Repeat all of the data precisely.

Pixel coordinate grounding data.

#####

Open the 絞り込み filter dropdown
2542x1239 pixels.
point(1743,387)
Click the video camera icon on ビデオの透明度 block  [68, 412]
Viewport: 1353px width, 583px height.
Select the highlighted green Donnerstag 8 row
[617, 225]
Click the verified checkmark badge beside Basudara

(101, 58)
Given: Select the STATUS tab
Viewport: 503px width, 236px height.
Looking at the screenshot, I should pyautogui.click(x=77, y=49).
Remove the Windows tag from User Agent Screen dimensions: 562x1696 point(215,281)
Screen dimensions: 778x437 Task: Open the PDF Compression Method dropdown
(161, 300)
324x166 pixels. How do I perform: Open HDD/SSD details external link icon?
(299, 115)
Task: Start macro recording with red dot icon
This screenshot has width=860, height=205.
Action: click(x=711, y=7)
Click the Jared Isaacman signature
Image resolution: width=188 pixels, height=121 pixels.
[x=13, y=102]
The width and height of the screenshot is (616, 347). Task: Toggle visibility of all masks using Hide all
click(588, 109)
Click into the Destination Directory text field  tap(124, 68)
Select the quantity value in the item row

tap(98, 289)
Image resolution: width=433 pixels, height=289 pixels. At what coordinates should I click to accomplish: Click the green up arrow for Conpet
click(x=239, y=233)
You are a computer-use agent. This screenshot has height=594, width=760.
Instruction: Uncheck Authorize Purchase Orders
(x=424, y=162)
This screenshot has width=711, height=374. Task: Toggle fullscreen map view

#####

SOLUTION FOR THIS PROBLEM.
Open the 絞り込み filter dropdown
2542x1239 pixels.
point(1743,387)
Click the video camera icon on ビデオの透明度 block  [68, 412]
Viewport: 1353px width, 583px height.
Select the highlighted green Donnerstag 8 row
[617, 225]
Click the verified checkmark badge beside Basudara

(101, 58)
Given: Select the STATUS tab
Viewport: 503px width, 236px height.
Looking at the screenshot, I should pyautogui.click(x=77, y=49).
Remove the Windows tag from User Agent Screen dimensions: 562x1696 point(215,281)
Screen dimensions: 778x437 Task: Open the PDF Compression Method dropdown
(161, 300)
324x166 pixels. How do I perform: Open HDD/SSD details external link icon?
(299, 115)
Task: Start macro recording with red dot icon
This screenshot has width=860, height=205.
Action: click(x=711, y=7)
Click the Jared Isaacman signature
Image resolution: width=188 pixels, height=121 pixels.
[x=13, y=102]
The width and height of the screenshot is (616, 347). Task: Toggle visibility of all masks using Hide all
click(588, 109)
Click into the Destination Directory text field  tap(124, 68)
Select the quantity value in the item row

tap(98, 289)
Image resolution: width=433 pixels, height=289 pixels. At what coordinates should I click to accomplish: Click the green up arrow for Conpet
click(x=239, y=233)
You are a computer-use agent. This screenshot has height=594, width=760.
Instruction: Uncheck Authorize Purchase Orders
(x=424, y=162)
This screenshot has width=711, height=374. Task: Toggle fullscreen map view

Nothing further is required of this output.